In der KZ Aussenstelle Klinkerwerk wurden zwischen 1939 und 1945
tausende Homosexuelle Opfer des NS-Regimes, was in der
Mordaktion 1942 an hunderten schwulen Männern seinen Höhepunkt
fand. Heute ist es der authentische Erinnerungsort der NSVerbrechen
an Homosexuellen. Die Ignoranz seitens der
Landesregierung gegenüber diesem Ort kann nicht akzeptiert werden.
Die Tausenden Ermordeten, deren sterbliche Überreste sich nach wie
vor auf dem Gelände befinden, dürfen nicht vergessen werden. Es ist
nicht hinnehmbar, dass somit einer ganzen Gesellschaft das
Gedenken an von Nazis ermordete Homosexuelle an einer
authentischen Stätte des Verbrechens und Grauens verweigert wird.

Aufgabe A: Ersetze in den Zeilen von der Zeile mit „Robert D. Boley (261, 411)“ bis zur Zeile mit „Adam L. Littman (564, 411)“ das Wort „Alerts“ durch „Benachrichtigungen“. Gib nur diese Zeilen wieder und lass alles Übrige unverändert.

Vorliegende Zeilen:

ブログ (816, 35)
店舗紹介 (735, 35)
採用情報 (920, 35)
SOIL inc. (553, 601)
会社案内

...

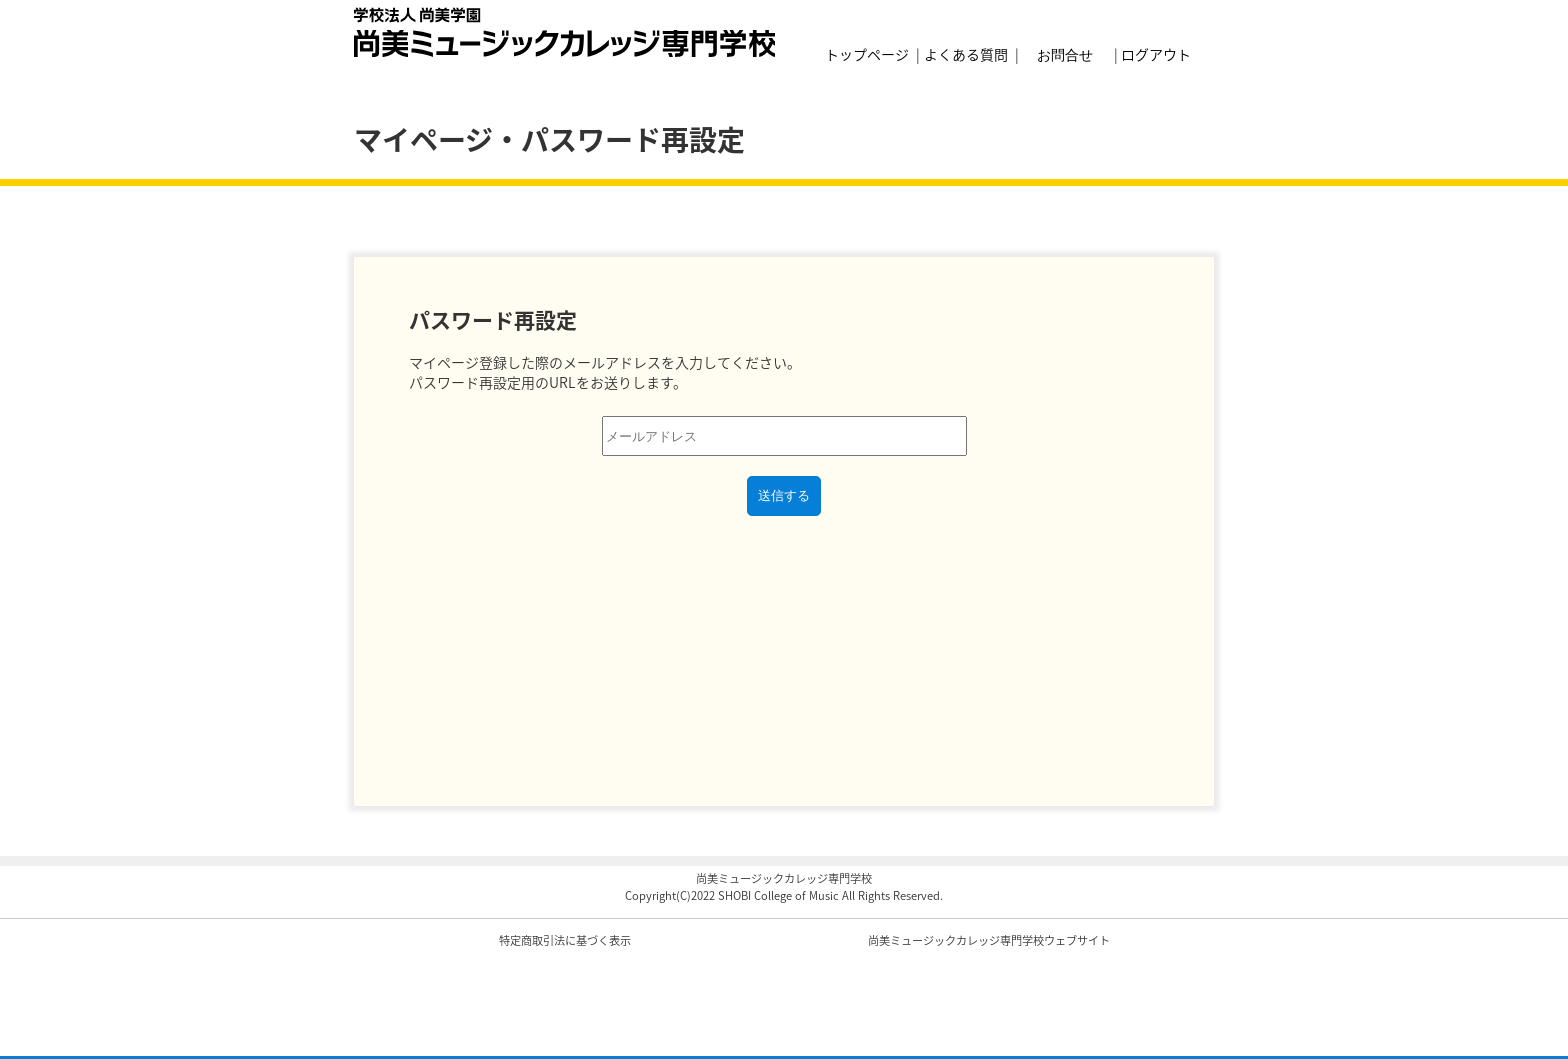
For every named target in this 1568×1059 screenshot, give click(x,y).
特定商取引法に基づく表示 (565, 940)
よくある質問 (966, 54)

* * *

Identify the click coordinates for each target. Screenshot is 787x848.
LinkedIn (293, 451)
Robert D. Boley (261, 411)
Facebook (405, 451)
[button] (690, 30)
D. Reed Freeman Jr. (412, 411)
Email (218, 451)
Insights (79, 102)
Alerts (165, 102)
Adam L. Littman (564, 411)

Aufgabe B: In welchem Jahr fand laut dem Textauszug über das Klinkerwerk die Mordaktion an hunderten schwulen Männern statt?

Richtige Lösung A:
Robert D. Boley (261, 411)
Facebook (405, 451)
[button] (690, 30)
D. Reed Freeman Jr. (412, 411)
Email (218, 451)
Insights (79, 102)
Benachrichtigungen (165, 102)
Adam L. Littman (564, 411)

Richtige Lösung B: Im Jahr 1942.